RECORDS SHOWN:
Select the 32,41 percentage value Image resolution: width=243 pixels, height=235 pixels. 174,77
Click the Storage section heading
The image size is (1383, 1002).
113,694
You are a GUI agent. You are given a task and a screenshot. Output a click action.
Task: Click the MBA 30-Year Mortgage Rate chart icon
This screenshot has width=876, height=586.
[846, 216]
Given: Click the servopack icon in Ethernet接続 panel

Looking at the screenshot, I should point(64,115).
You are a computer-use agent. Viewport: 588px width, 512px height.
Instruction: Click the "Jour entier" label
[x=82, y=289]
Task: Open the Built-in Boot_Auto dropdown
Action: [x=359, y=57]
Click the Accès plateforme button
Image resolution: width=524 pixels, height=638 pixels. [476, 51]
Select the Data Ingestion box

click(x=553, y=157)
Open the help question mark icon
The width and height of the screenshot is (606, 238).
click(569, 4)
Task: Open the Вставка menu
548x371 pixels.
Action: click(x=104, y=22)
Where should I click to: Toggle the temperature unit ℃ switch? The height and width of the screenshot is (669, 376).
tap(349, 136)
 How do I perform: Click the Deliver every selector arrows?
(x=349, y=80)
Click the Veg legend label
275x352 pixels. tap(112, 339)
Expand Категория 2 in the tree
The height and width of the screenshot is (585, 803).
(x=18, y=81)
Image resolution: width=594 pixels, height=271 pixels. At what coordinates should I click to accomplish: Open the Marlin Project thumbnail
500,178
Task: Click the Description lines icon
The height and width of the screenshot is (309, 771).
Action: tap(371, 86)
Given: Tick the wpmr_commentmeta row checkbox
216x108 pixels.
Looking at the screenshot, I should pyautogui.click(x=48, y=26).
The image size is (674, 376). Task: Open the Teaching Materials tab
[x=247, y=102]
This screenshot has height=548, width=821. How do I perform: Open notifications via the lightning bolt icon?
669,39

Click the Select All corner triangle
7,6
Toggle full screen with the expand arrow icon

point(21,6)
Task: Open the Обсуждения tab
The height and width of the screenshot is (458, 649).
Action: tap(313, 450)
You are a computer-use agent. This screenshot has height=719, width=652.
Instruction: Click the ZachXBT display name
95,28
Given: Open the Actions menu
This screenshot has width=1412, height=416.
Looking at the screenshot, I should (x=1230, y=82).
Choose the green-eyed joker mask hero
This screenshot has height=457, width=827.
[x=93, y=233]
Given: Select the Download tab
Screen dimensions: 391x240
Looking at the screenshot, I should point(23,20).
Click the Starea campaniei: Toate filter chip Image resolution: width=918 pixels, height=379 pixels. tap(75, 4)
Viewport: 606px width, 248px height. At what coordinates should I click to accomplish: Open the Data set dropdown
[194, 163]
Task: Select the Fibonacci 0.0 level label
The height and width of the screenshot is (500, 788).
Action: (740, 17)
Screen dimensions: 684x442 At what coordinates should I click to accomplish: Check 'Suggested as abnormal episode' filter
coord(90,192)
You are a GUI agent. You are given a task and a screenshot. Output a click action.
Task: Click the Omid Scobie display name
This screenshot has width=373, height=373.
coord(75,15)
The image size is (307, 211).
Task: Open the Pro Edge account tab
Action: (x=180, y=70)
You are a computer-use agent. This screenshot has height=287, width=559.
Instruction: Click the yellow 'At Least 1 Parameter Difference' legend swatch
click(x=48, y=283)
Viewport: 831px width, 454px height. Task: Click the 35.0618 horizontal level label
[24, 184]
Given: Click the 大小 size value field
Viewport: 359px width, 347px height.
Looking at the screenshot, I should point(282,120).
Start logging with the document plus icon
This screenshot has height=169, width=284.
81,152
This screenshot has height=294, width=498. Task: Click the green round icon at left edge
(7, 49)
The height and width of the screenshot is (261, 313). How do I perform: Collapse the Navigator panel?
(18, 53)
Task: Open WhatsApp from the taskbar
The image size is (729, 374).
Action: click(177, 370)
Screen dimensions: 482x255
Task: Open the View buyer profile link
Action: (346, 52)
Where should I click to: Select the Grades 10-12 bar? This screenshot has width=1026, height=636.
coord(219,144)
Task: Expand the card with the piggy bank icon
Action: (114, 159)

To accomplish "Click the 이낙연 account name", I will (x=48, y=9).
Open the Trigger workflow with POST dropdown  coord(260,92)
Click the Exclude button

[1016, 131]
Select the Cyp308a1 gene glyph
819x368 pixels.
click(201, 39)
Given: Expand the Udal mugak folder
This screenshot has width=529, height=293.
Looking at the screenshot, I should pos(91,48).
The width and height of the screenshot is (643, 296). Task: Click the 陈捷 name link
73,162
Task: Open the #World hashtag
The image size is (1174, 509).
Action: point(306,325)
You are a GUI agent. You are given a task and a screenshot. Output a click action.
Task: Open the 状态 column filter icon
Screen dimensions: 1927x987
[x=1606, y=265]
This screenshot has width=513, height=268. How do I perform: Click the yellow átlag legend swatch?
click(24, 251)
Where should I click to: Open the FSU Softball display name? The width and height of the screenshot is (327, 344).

WHAT THIS TASK INVOLVES: For this exercise, return the material above in full and exactly.

TASK SOLUTION:
Select the 32,41 percentage value Image resolution: width=243 pixels, height=235 pixels. 174,77
Click the Storage section heading
The image size is (1383, 1002).
113,694
You are a GUI agent. You are given a task and a screenshot. Output a click action.
Task: Click the MBA 30-Year Mortgage Rate chart icon
This screenshot has width=876, height=586.
[846, 216]
Given: Click the servopack icon in Ethernet接続 panel

Looking at the screenshot, I should point(64,115).
You are a computer-use agent. Viewport: 588px width, 512px height.
Instruction: Click the "Jour entier" label
[x=82, y=289]
Task: Open the Built-in Boot_Auto dropdown
Action: [x=359, y=57]
Click the Accès plateforme button
Image resolution: width=524 pixels, height=638 pixels. [476, 51]
Select the Data Ingestion box

click(x=553, y=157)
Open the help question mark icon
The width and height of the screenshot is (606, 238).
click(569, 4)
Task: Open the Вставка menu
548x371 pixels.
Action: click(x=104, y=22)
Where should I click to: Toggle the temperature unit ℃ switch? The height and width of the screenshot is (669, 376).
tap(349, 136)
 How do I perform: Click the Deliver every selector arrows?
(x=349, y=80)
Click the Veg legend label
275x352 pixels. tap(112, 339)
Expand Категория 2 in the tree
The height and width of the screenshot is (585, 803).
(x=18, y=81)
Image resolution: width=594 pixels, height=271 pixels. At what coordinates should I click to accomplish: Open the Marlin Project thumbnail
500,178
Task: Click the Description lines icon
The height and width of the screenshot is (309, 771).
Action: tap(371, 86)
Given: Tick the wpmr_commentmeta row checkbox
216x108 pixels.
Looking at the screenshot, I should pyautogui.click(x=48, y=26).
The image size is (674, 376). Task: Open the Teaching Materials tab
[x=247, y=102]
This screenshot has height=548, width=821. How do I perform: Open notifications via the lightning bolt icon?
669,39

Click the Select All corner triangle
7,6
Toggle full screen with the expand arrow icon

point(21,6)
Task: Open the Обсуждения tab
The height and width of the screenshot is (458, 649).
Action: tap(313, 450)
You are a computer-use agent. This screenshot has height=719, width=652.
Instruction: Click the ZachXBT display name
95,28
Given: Open the Actions menu
This screenshot has width=1412, height=416.
Looking at the screenshot, I should (x=1230, y=82).
Choose the green-eyed joker mask hero
This screenshot has height=457, width=827.
[x=93, y=233]
Given: Select the Download tab
Screen dimensions: 391x240
Looking at the screenshot, I should point(23,20).
Click the Starea campaniei: Toate filter chip Image resolution: width=918 pixels, height=379 pixels. tap(75, 4)
Viewport: 606px width, 248px height. At what coordinates should I click to accomplish: Open the Data set dropdown
[194, 163]
Task: Select the Fibonacci 0.0 level label
The height and width of the screenshot is (500, 788).
Action: (740, 17)
Screen dimensions: 684x442 At what coordinates should I click to accomplish: Check 'Suggested as abnormal episode' filter
coord(90,192)
You are a GUI agent. You are given a task and a screenshot. Output a click action.
Task: Click the Omid Scobie display name
This screenshot has width=373, height=373.
coord(75,15)
The image size is (307, 211).
Task: Open the Pro Edge account tab
Action: (x=180, y=70)
You are a computer-use agent. This screenshot has height=287, width=559.
Instruction: Click the yellow 'At Least 1 Parameter Difference' legend swatch
click(x=48, y=283)
Viewport: 831px width, 454px height. Task: Click the 35.0618 horizontal level label
[24, 184]
Given: Click the 大小 size value field
Viewport: 359px width, 347px height.
Looking at the screenshot, I should point(282,120).
Start logging with the document plus icon
This screenshot has height=169, width=284.
81,152
This screenshot has height=294, width=498. Task: Click the green round icon at left edge
(7, 49)
The height and width of the screenshot is (261, 313). How do I perform: Collapse the Navigator panel?
(18, 53)
Task: Open WhatsApp from the taskbar
The image size is (729, 374).
Action: click(177, 370)
Screen dimensions: 482x255
Task: Open the View buyer profile link
Action: (346, 52)
Where should I click to: Select the Grades 10-12 bar? This screenshot has width=1026, height=636.
coord(219,144)
Task: Expand the card with the piggy bank icon
Action: (114, 159)

To accomplish "Click the 이낙연 account name", I will (x=48, y=9).
Open the Trigger workflow with POST dropdown  coord(260,92)
Click the Exclude button

[1016, 131]
Select the Cyp308a1 gene glyph
819x368 pixels.
click(201, 39)
Given: Expand the Udal mugak folder
This screenshot has width=529, height=293.
Looking at the screenshot, I should pos(91,48).
The width and height of the screenshot is (643, 296). Task: Click the 陈捷 name link
73,162
Task: Open the #World hashtag
The image size is (1174, 509).
Action: point(306,325)
You are a GUI agent. You are given a task and a screenshot. Output a click action.
Task: Open the 状态 column filter icon
Screen dimensions: 1927x987
[x=1606, y=265]
This screenshot has width=513, height=268. How do I perform: Click the yellow átlag legend swatch?
click(24, 251)
Where should I click to: Open the FSU Softball display name? The width and height of the screenshot is (327, 344).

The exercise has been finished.